• Your tasks
• 1. Answer these about the letter dated Paris, March 9, 1784:
(a) Under which commanders did the remaining navy captains serve?
(b) Where had Mr du Bouchet decided to go?
(c) Who should the committee in Europe consist of?
• 2. Print the passage of the letter dated Paris, March 9, 1784 starting at "Paris March the" and ending at "to the Society.".

-- start of Selected passage --

Paris March the 9th 1784
My dear General
Altho I Write You another Private letter, I Must Confidentially Let you know My opinion Upon Matters Relative to the Society.
The Captains in the Navy Have Been Much Mortified to be left out in the Institutions—they Rank as Colonels, they Have Rendered Great Services, and it is Expected Here they Will be Admitted into the Society—Some of them Came with Count d’Estaing Among Whom are Suffrein, d’albert de Rion, and Such other Great Characters—The Remainder Went Under Ternay, destouches, and Grasse—a few Have Been Sent to Carry Great News Such as the Treaty, or Have Actually Commanded in Chief, such as la peyrouse, la touche—I know they are Many, But How Can a Partial distinction Be Made—and As they Will Have Much to do with American Vessels, in preventing Contraband trade, I Suppose, or in Receiving American Ships into french Harbours, I think it Will Be Impolitic Not to put them in a Good Humour—in the Opinion I Give, I Oppose My own interest, for the less Members there will Be in the Society, the More it is Valued—But I See a Substantial Public Motive to Be determined Upon, and As the Capitaines de Vaisseaux are dispersed throughout the Harbours, they Will not So much Crowd as land officers, Because they very seldom Come to the Capital—M. d’albert de Rion, la touche, la peyrouse, tilly Cannot But Have it, and I think it should Be general.1
As to the land officers Many Claims Have Been Raised—Some of them, I think, deserve Consideration—M. de l’estrade, M. de Menonville,2 Such, in a word, as particular Reasons May Be Assigned for, ought to Be included—Above all the chevalier de lameth who Has Been So cruelly Wounded in the Redoubt, Who Was an aid de Camp, and two Months after was a Colonel—I think we must Avoid giving grounds of Complaint—inclosed is a letter Respecting Count Edward dillon who was Going to Savahana when Wounded in the Engagement at Sea, and Was then a Colonel—You will also find a Note from Mr de St Simon Respecting His Brother 3—Menonville was His Adjutant General, and in that office they Have the Honours of Brigadier paid to them When Majors in the tranchees. Mr de Corny Has Applied to me, and I Could not Give Him the Badge—I promised Him I Would mention His Wishes, and Send You His petition—His claims are set up in the Capacity of an American officer.4 inclosed you will find a petition from Mr de la Neuville and Mr de Vienne, the latter of Whom Has not the Shadow of a title, and if Such were admitted, the pretensions would Be Numberless, and Come from very disagreable Persons.5
Mr du Bouchet who, You know, is not a Wit, Has taken it in His Head to Go to America—Had I Refused a letter, it would Have killed Him, and out of pity I gave a private one to You, wherein I observe that He is Mad.6
in the Resolutions of our Committee,7 You will find a Mention Made of gnl Conway which I am Going to Explain—I don’t Say that I Have Merit—But I Say I Have in Consequences—viz.—Ennemies—My Popularity is Great throughout the Kingdom, and in this City—But Amongst the Great folks I Have a large party Against me, Because they are jealous of my Reputation—in a word, the pitt to one Man is for me—and in the Boxes there is a division—a Plot Was led to draw me into a snare, and Madame Conway was made a tool of to Give me and yourself the Air of an implacable Revenge Against that Man Who is Considered Here as Having Been Abandonned and Ruined By me in America—Secret Meetings were Held on the Occasion of which I Have Been Advised—I Have attended to my letters which I know Will Be printed—and to avoid the odium of Having stifled Connway’s Claims, I Have not discouraged a Representation Being Made in His favor—the man is Not Worth troubling our Heads about Him—But as He will Become a Pretence to a sett who Have not Hitherto found Any Against me, it May Be Better either to Give Him the Badge, or if Refused to do it With that Secrecy and delicacy which will not Subject me to the Reproach of Having proposed him, in order that He May Be Humiliated—that Whole family is a Nest of Rogues—du Bouchet excepted who is Honest, But a fool.8
The french officers Have offered Monney—I Had Rather it Was not Accepted 9—But at Such a distance I Cannot judge what is the Best to Be done—the formation of a Committee in Europe is very Necessary—But it must, for Reasons obvious, Be quite separated from any society the french officers may form as it is Calculated only for American purposes, and ought to Consist But of American officers for the time Being in Europe.

-- end of Selected passage --
-- start of Rows --

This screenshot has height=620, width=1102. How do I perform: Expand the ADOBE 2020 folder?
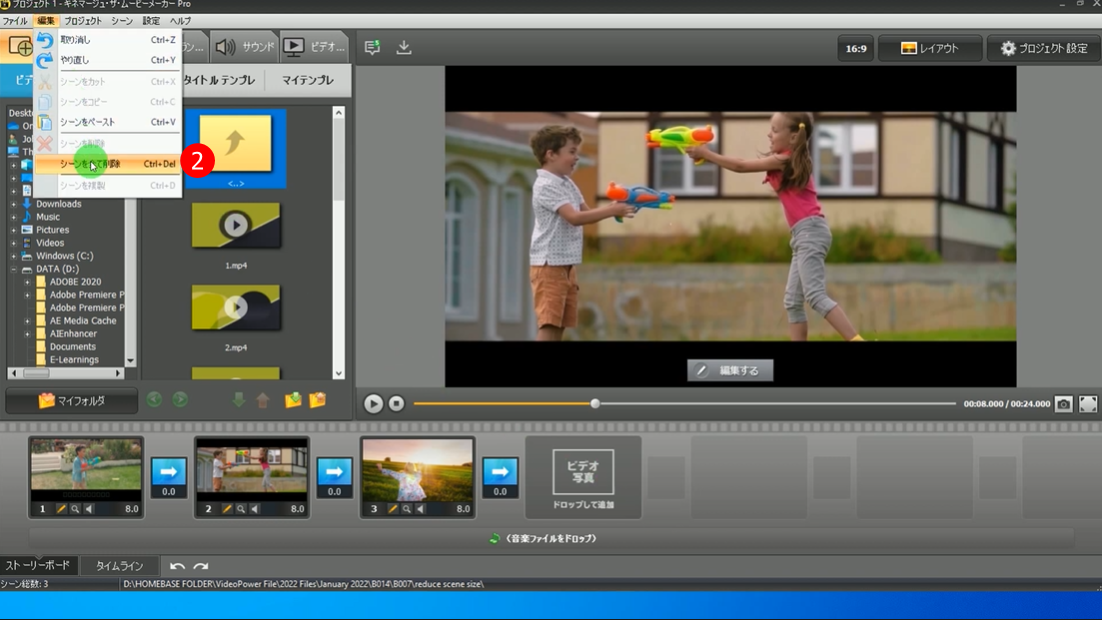(28, 282)
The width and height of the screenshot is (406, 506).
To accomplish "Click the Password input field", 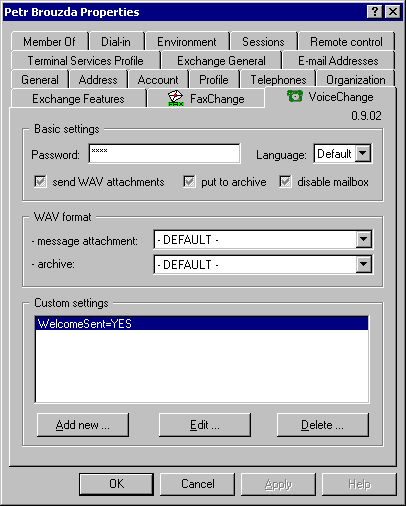I will point(164,154).
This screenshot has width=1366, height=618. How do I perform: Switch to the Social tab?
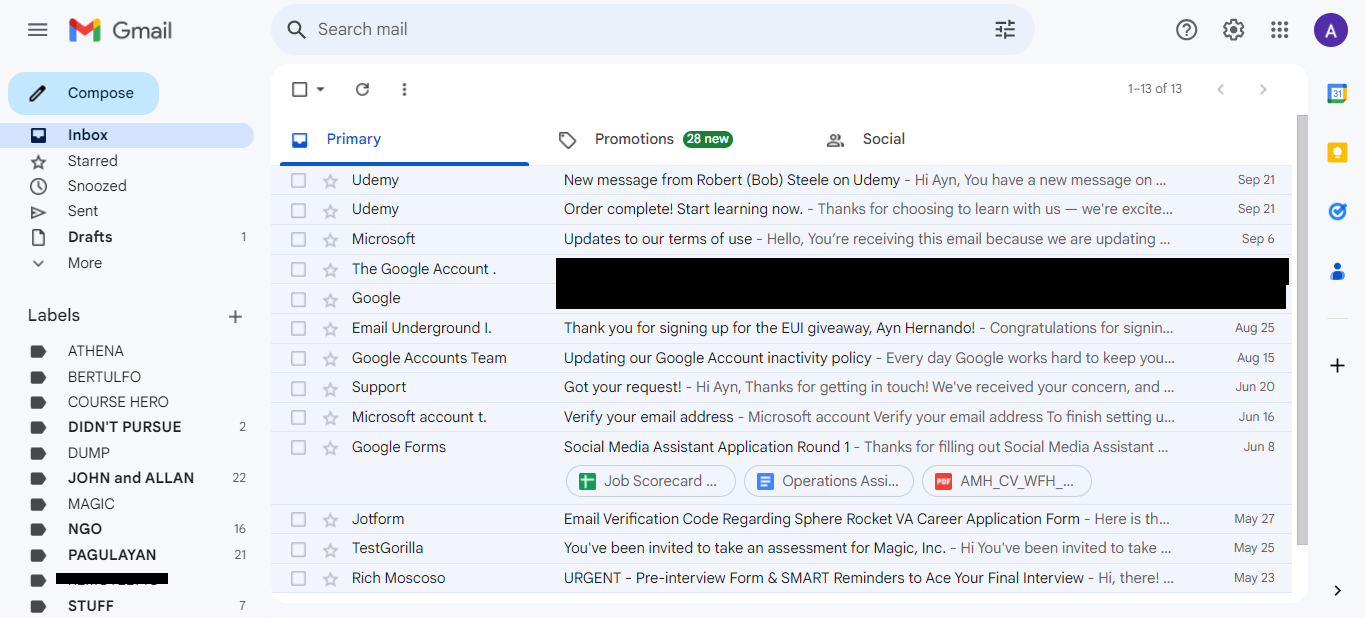(883, 139)
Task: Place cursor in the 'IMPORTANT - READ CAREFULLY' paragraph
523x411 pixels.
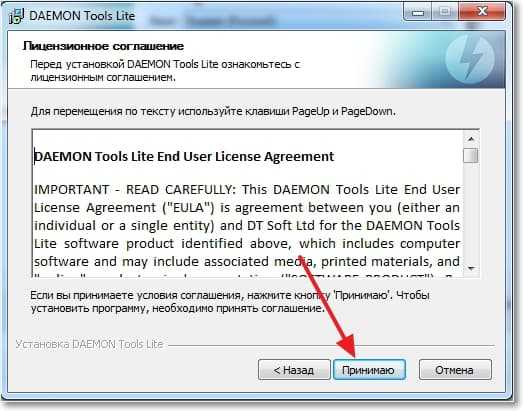Action: point(247,226)
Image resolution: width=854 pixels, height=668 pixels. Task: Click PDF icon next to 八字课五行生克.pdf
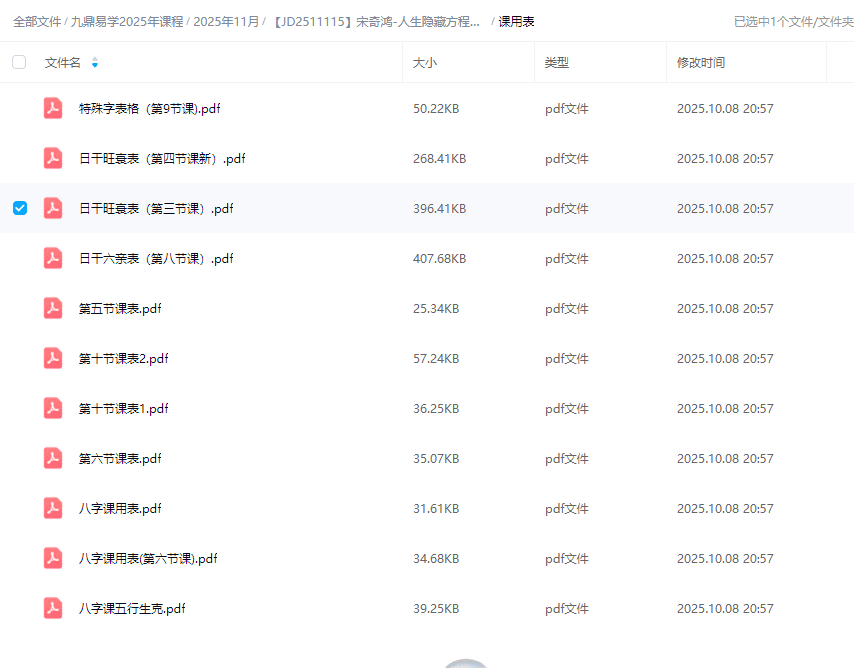click(x=53, y=608)
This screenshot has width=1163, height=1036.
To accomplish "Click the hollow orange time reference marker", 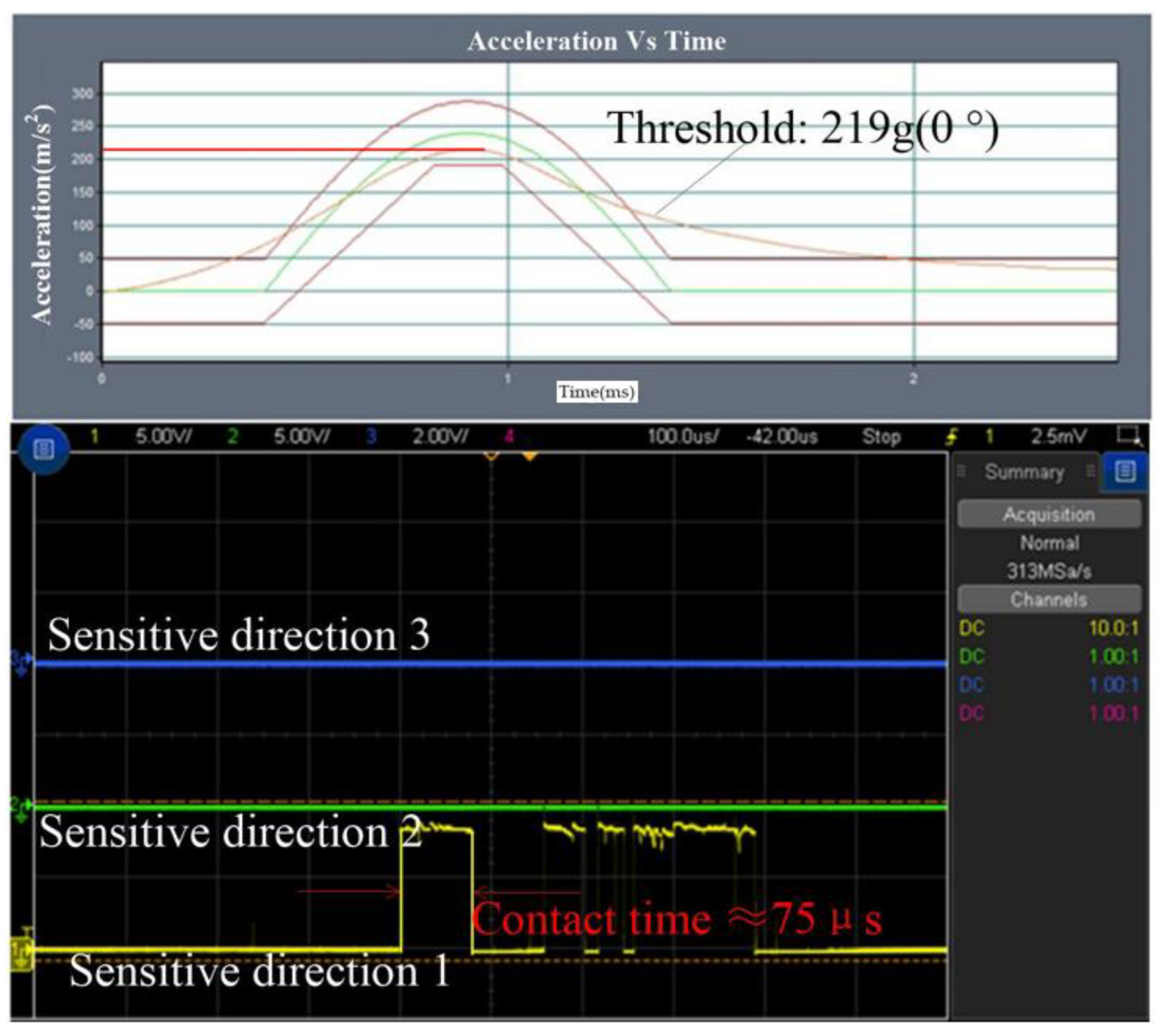I will pyautogui.click(x=492, y=456).

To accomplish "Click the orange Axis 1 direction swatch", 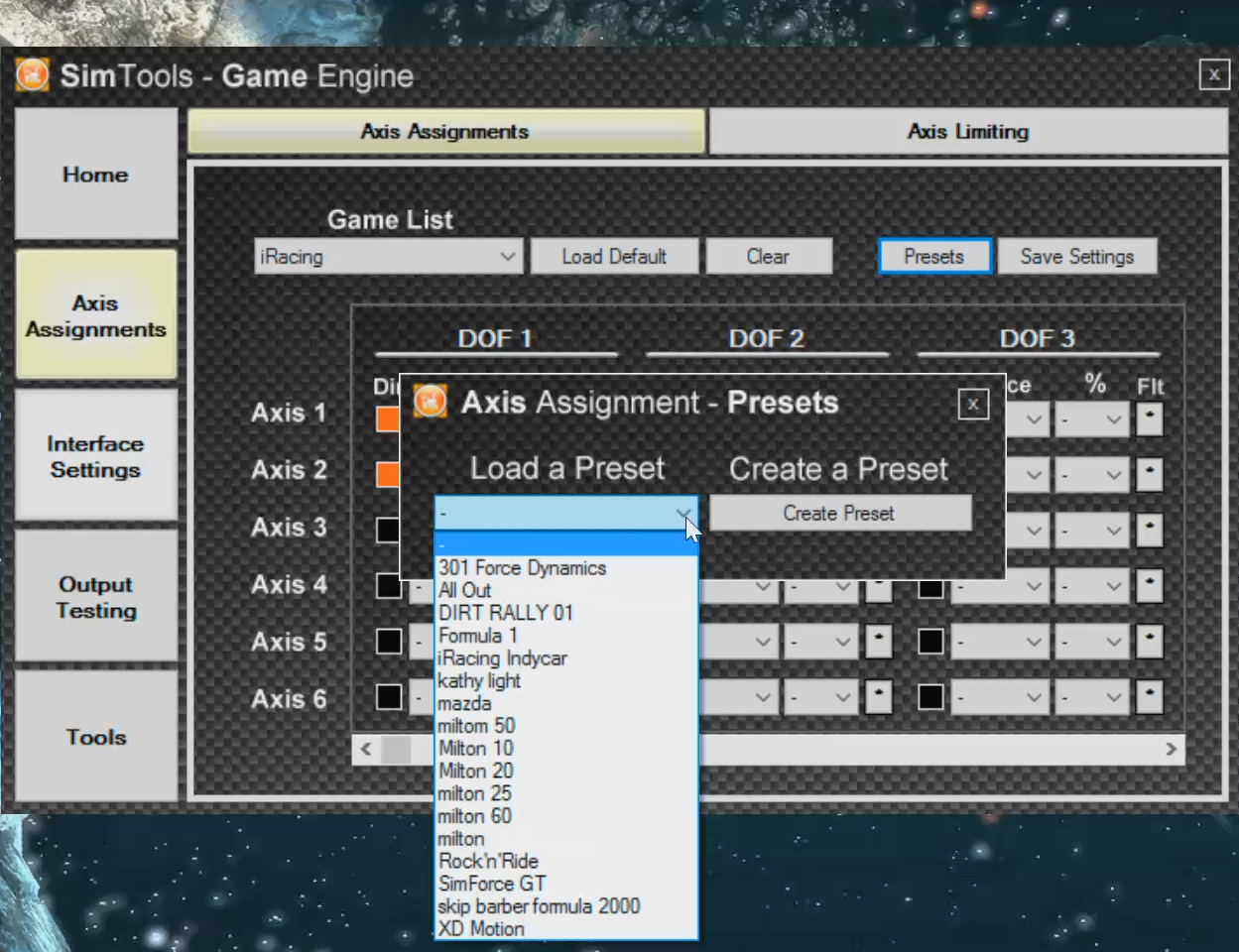I will click(387, 419).
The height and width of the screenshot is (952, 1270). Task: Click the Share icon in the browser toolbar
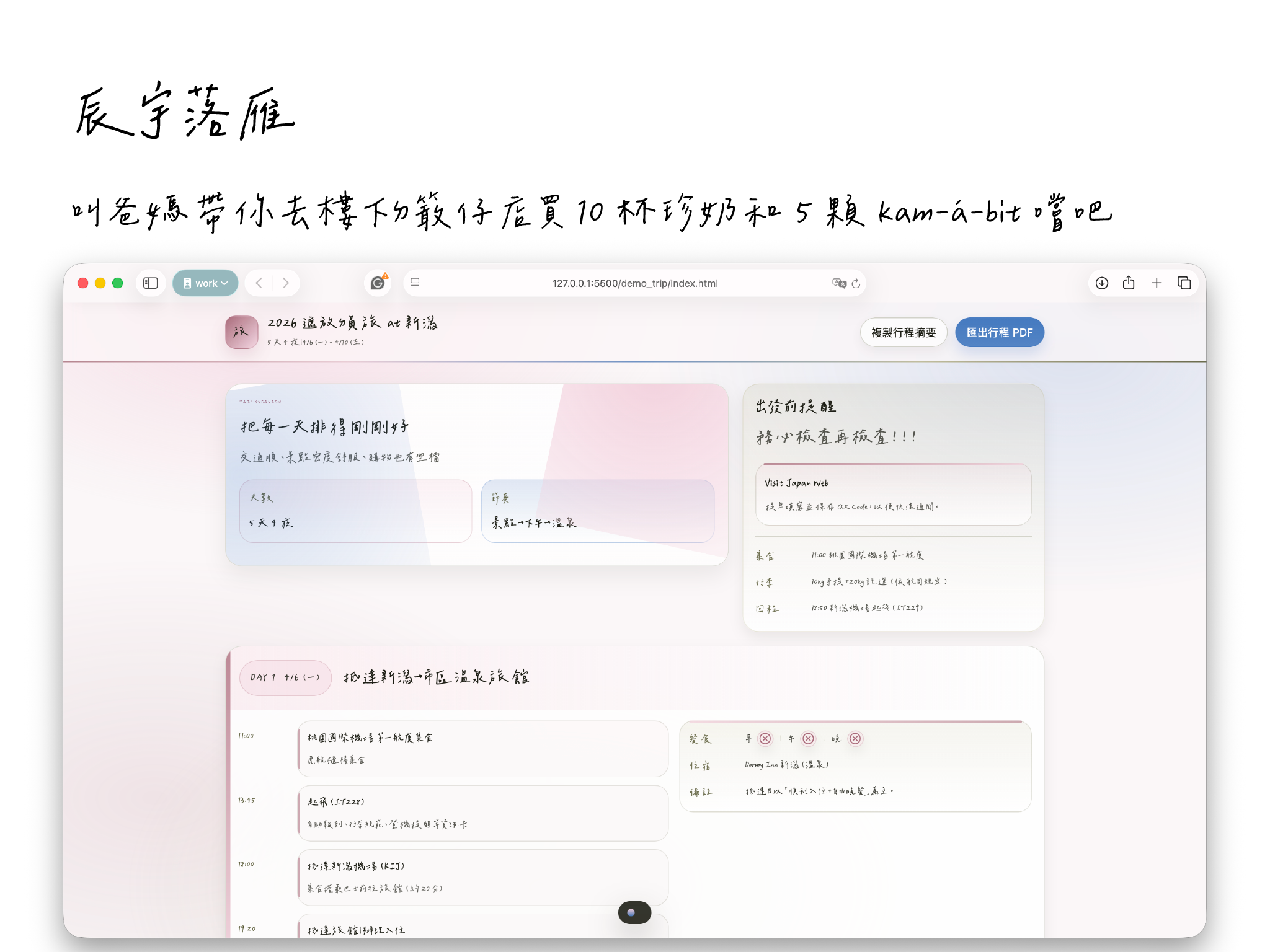click(x=1129, y=283)
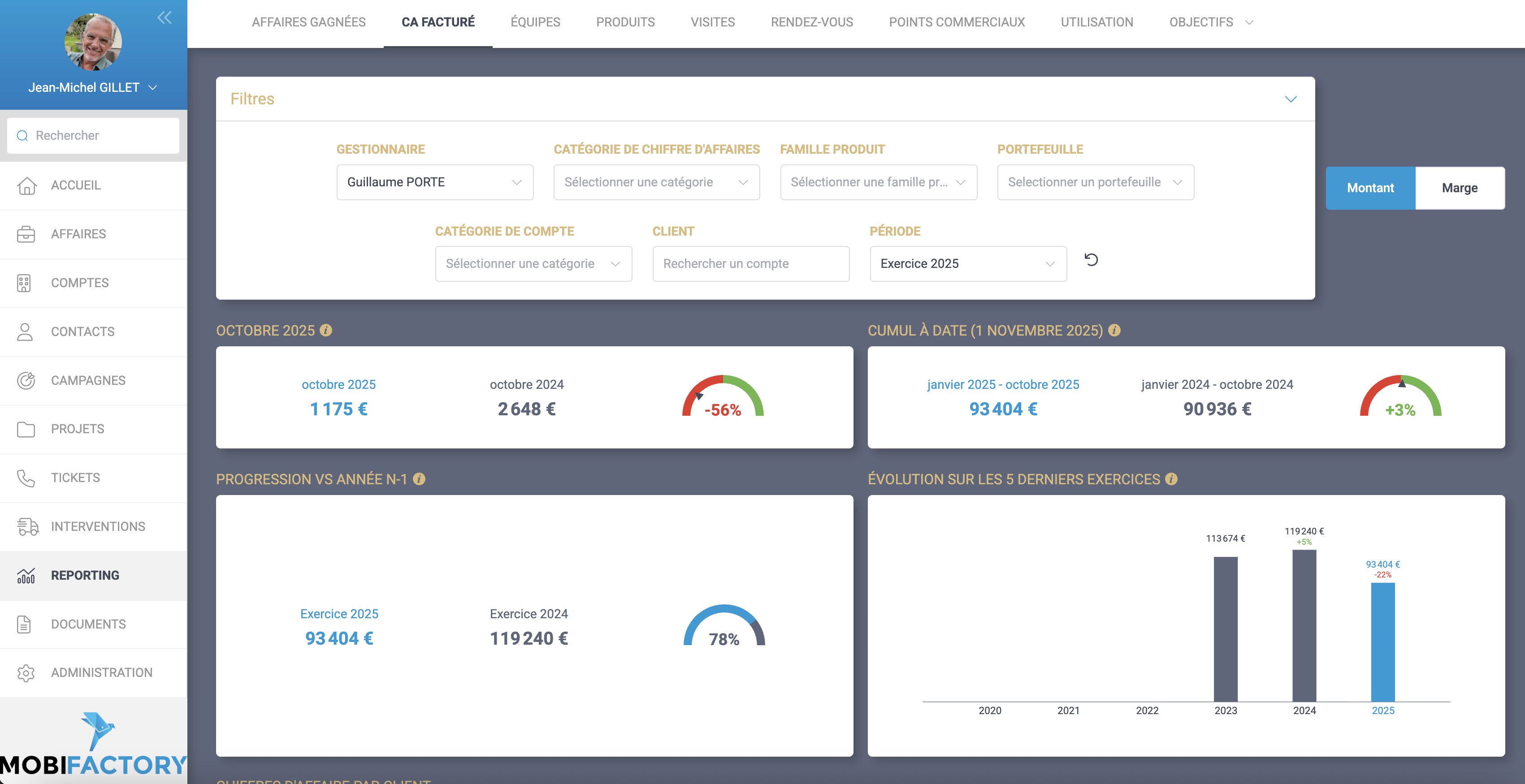Viewport: 1525px width, 784px height.
Task: Switch display to Marge
Action: [x=1459, y=188]
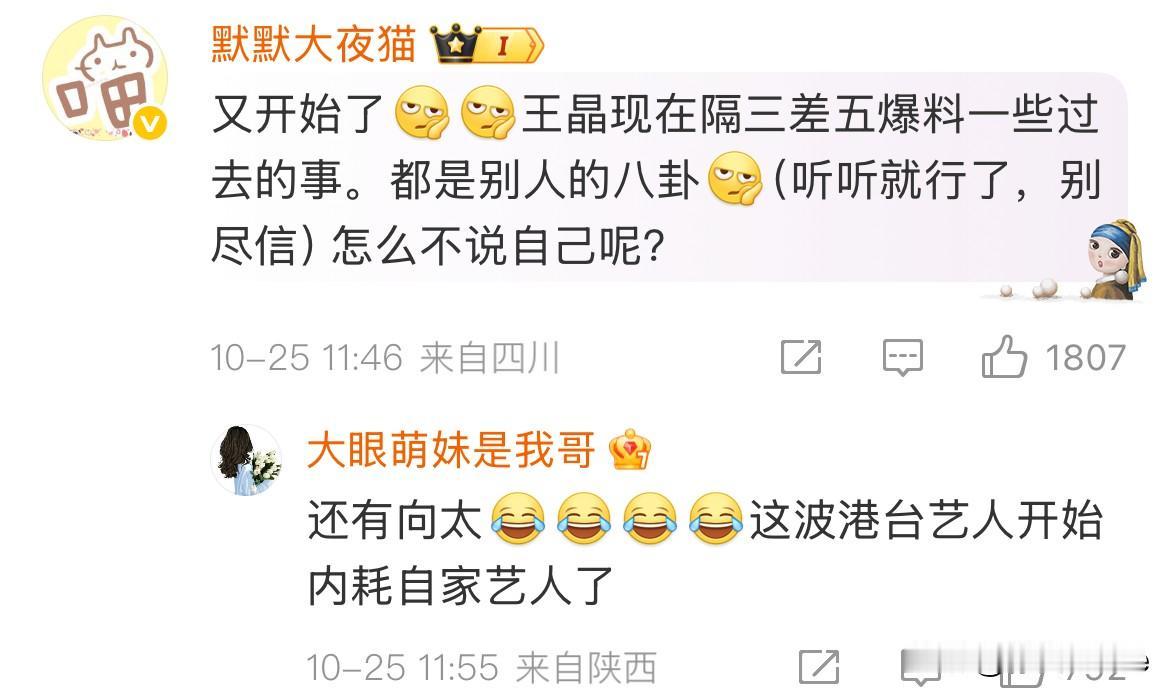Click the reply text 还有向太
1170x695 pixels.
point(705,552)
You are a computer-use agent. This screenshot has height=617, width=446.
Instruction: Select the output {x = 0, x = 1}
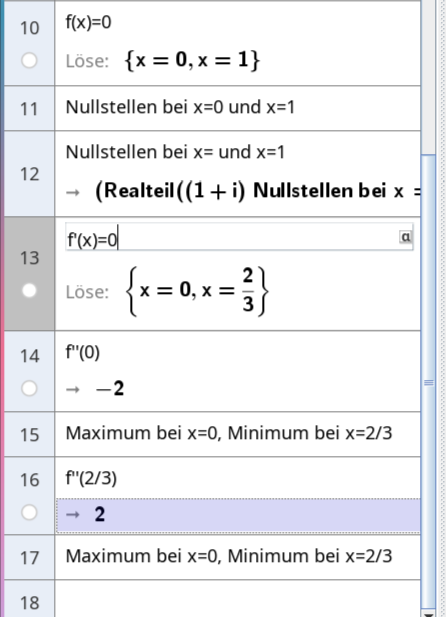(x=192, y=60)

-- end of Rows --

• Task-by-task results
• 1.
(a) Ternay, destouches, and Grasse
(b) America
(c) American officers for the time being in Europe

• 2.
Paris March the 9th 1784
My dear General
Altho I Write You another Private letter, I Must Confidentially Let you know My opinion Upon Matters Relative to the Society.